• _STORED DATA_:
* start *

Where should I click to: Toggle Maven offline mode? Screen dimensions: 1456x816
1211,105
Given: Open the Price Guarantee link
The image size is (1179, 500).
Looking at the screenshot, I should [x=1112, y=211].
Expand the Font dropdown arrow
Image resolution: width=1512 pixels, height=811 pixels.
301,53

* end *
* start *

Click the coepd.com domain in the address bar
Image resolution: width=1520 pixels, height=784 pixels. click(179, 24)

* end *
* start *

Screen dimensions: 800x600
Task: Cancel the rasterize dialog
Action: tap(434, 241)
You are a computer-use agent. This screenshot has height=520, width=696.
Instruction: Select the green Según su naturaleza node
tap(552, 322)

* end *

• _JOB_: Reproduce the lines from the one containing "You are a computer-use" through the one containing "tap(552, 322)", swapping "green" for "orange" and leaving everything else unchanged.

• _TASK RESULT_:
You are a computer-use agent. This screenshot has height=520, width=696.
Instruction: Select the orange Según su naturaleza node
tap(552, 322)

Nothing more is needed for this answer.